** start Provided data **

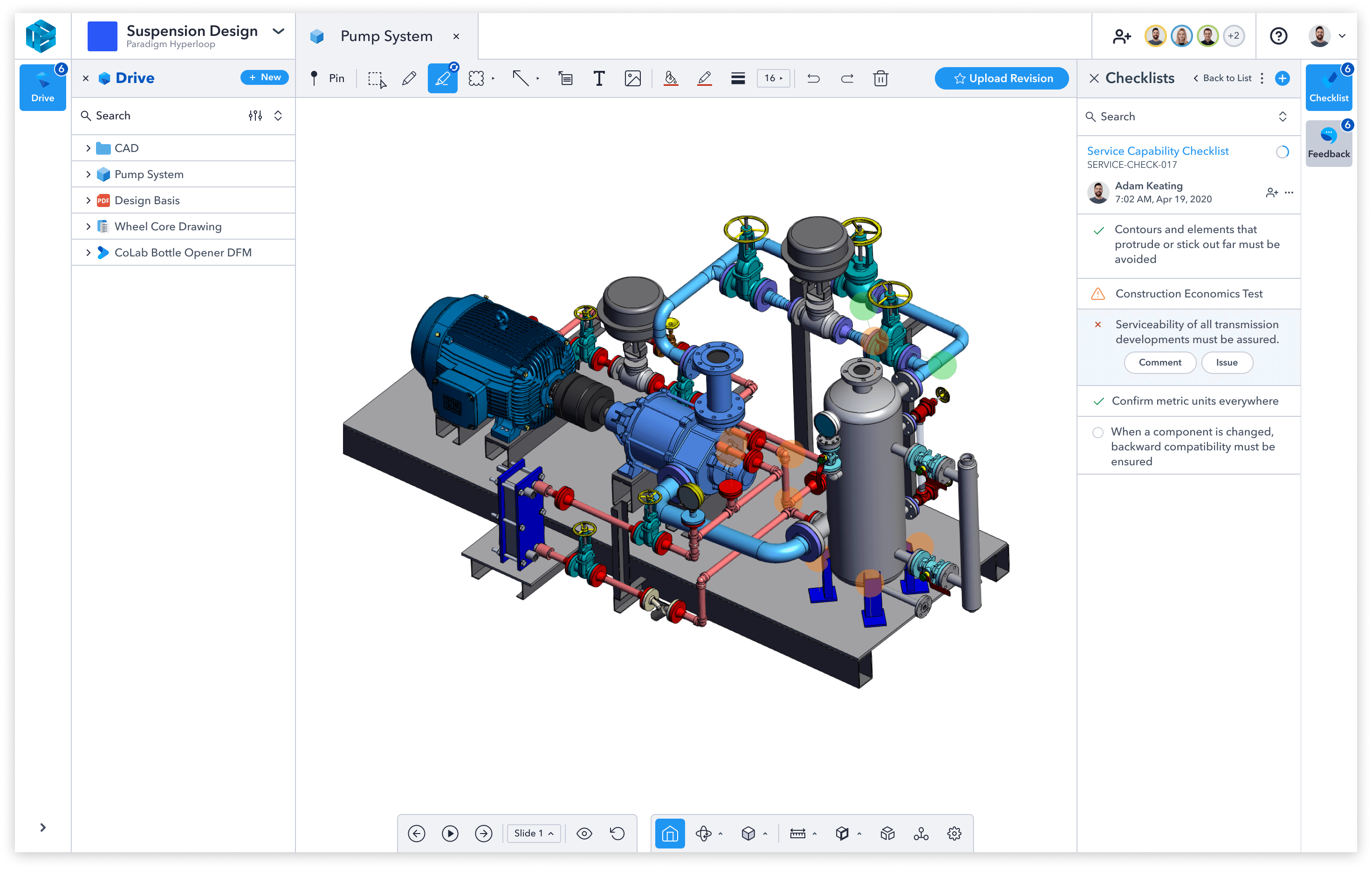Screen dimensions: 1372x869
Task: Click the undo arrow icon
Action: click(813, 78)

** end Provided data **
** start Provided data **

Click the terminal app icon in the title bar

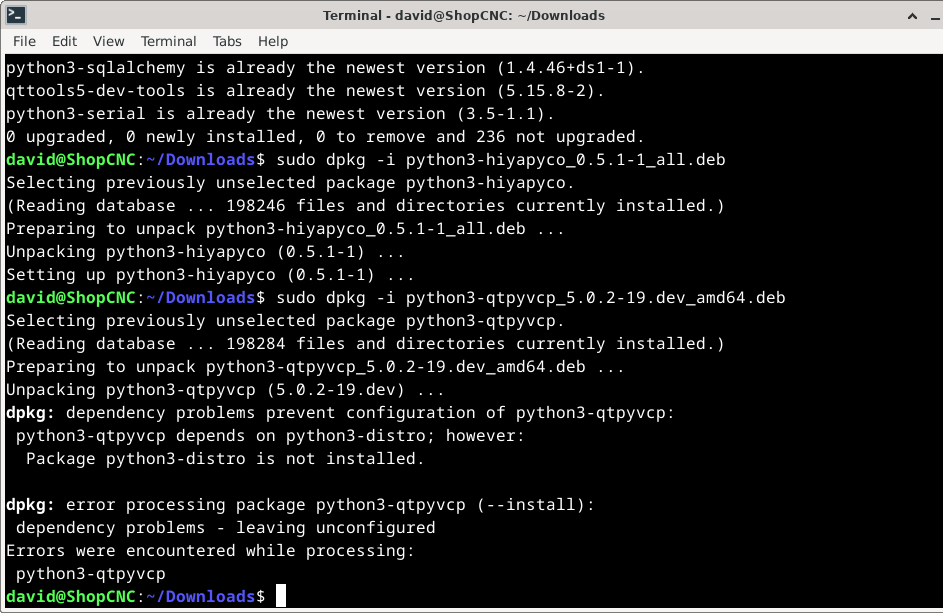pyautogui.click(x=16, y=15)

** end Provided data **
** start Provided data **

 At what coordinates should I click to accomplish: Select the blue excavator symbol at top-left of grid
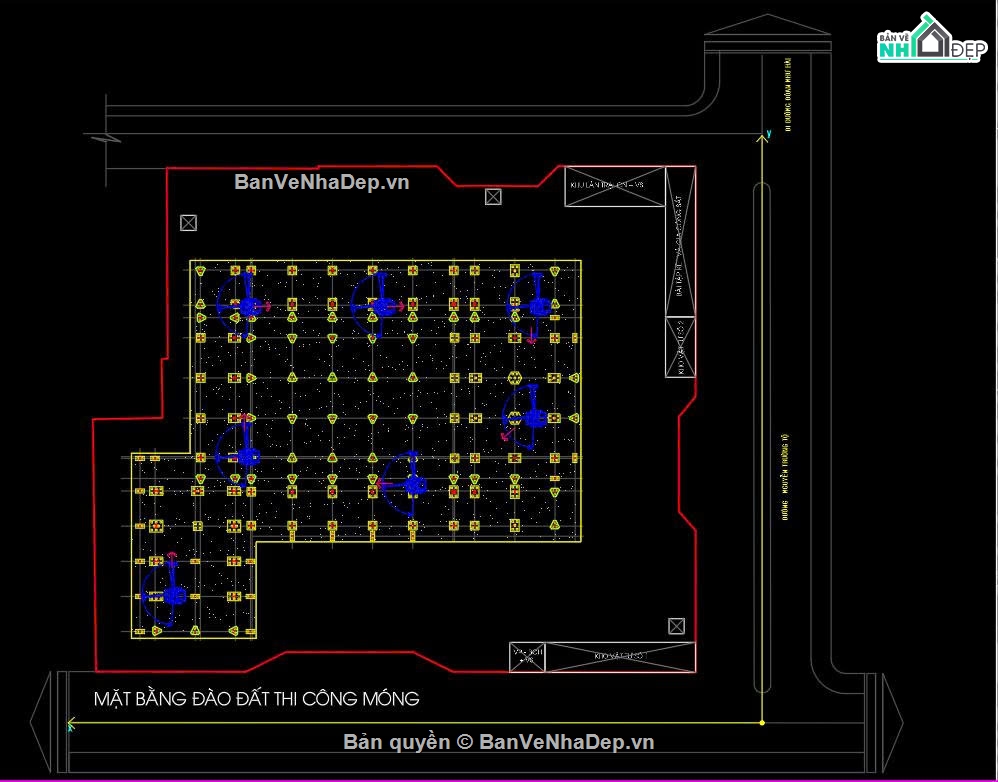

** end Provided data **

■ **Problem requirements**
Please extract the listing from the line with "Screen dimensions: 1372x869" to the line with "Action: click(813, 78)", both included, and repeat those lines exactly, leaving out the pictures.

■ **Result for this exercise**
Screen dimensions: 1372x869
Task: Click the undo arrow icon
Action: click(813, 78)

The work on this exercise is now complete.